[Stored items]
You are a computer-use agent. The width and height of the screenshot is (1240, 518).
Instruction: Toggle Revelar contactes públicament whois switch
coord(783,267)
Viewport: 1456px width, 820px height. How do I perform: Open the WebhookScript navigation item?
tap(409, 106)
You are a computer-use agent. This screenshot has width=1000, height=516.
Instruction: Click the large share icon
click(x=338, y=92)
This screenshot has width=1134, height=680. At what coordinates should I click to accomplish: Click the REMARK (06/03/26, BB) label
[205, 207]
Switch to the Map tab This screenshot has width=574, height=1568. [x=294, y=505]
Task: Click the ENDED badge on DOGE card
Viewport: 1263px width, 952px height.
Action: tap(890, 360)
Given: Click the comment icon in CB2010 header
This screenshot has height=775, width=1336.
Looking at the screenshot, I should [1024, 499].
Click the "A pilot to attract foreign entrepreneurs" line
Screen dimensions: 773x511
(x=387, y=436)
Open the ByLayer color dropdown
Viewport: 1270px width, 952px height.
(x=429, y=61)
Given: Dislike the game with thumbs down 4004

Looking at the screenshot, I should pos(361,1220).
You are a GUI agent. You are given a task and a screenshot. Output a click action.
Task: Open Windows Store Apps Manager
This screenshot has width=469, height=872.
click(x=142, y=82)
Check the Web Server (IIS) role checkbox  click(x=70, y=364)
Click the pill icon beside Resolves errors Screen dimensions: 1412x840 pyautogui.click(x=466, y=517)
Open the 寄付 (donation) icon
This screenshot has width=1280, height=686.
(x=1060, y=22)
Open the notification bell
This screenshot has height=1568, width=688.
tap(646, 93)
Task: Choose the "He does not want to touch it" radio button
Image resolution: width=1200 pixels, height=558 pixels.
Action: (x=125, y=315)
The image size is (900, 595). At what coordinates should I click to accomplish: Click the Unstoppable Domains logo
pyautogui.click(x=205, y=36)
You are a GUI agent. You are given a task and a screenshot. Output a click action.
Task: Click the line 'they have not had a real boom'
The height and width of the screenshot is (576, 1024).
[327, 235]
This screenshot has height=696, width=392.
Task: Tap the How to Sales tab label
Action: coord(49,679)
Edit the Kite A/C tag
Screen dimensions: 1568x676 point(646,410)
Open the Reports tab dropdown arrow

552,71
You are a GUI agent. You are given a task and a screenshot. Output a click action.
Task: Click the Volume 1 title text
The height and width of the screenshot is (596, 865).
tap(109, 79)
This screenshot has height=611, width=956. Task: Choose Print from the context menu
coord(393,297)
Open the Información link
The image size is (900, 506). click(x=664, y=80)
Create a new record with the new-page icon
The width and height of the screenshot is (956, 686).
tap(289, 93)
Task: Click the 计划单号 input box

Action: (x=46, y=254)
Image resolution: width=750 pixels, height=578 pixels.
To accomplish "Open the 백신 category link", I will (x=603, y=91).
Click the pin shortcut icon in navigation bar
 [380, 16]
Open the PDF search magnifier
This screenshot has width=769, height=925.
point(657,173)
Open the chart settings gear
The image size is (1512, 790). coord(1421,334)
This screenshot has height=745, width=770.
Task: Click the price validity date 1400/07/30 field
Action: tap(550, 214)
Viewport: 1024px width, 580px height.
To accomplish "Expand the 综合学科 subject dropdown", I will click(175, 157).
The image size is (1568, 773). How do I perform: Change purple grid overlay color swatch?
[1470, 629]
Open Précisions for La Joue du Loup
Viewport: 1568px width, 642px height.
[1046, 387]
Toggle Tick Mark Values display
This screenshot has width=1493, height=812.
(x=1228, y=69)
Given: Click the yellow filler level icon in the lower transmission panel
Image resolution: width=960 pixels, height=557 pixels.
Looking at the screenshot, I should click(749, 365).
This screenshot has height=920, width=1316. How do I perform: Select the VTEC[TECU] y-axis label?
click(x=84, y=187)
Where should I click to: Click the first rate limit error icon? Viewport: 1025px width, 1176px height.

- Exercise directions
Read the records above. Show each line that has the string "will".

- Task solution
To accomplish "Open the 백신 category link", I will (x=603, y=91).
To accomplish "Expand the 综合学科 subject dropdown", I will click(175, 157).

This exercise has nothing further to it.